Among those who attended Richard Feynman’s famous lectures, the majority are likely now dead – for obvious reasons. The brilliant scientist, born during the closing months of World War I (May 1918), delivered his most popular lectures in Caltech in the 1960s.
Luckily for us, his lectures were recorded by CalTech and the BBC, so new generations of physicists can enjoy Feynman’s sense of humour, teaching mastery, and his unusual ability to show the complicated matters of theoretical physics through words understandable by non-experts.
But what about the thousands of brilliant minds of the past who didn’t leave recordings? Benjamin Franklin, who not only experimented with electricity but also invented the to-do list, the foundation of modern project management? Mary Skłodowska-Curie, with a mind so infective with brilliance, that not only she got the Nobel Prize (not only one but two, actually), but also her husband (Pierre Curie), one of her two daughters (Irene Joliot-Curie), and her son-in-law (Frederic Joliot-Curie). Hildegarde of Bingen? Or maybe Homer himself retelling the Illiad?
How wonderful would it be to see and hear them speaking?
With AI technology, these wonders are shifting from fiction to reality. But not without challenges.
Challenges in generating talking heads with AI
There are many challenges with generating a realistic image of a person speaking. These include, but are not limited to:
- Emotional expressions – facial expressions need to fit the emotions reflected in speech.
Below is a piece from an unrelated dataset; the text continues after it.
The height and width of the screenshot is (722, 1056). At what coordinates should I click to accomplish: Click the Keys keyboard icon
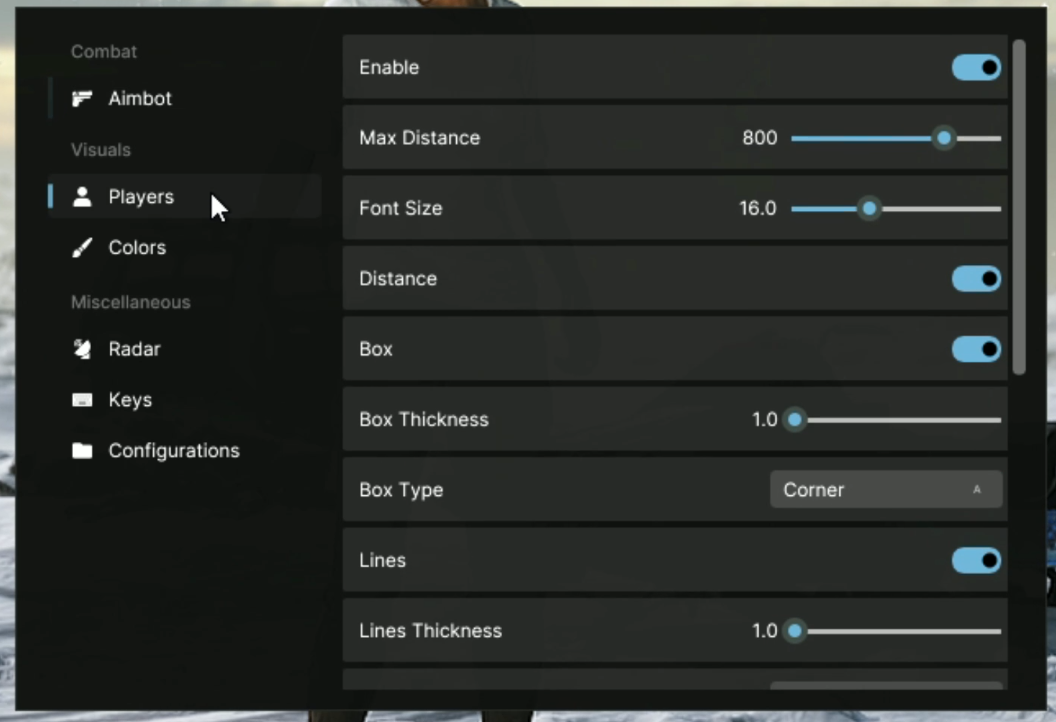(82, 400)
- Lip synchronization – the lip motions need to fit the words spoken. Even untrained people can easily spot oddities and mismatches in lip movements and words spoken. The challenge can easily be seen when dubbing movies: https://www.youtube.com/watch?v=qp83h_uUkOM
- Natural moving patterns – when a speaking person is unnaturally still, with only the lips moving, it produces a disturbing effect. Additional movements, like the eyes blinking, dynamic head movement, taking a breath, or the hair shifting is a necessary part of producing a convincing video of a person speaking.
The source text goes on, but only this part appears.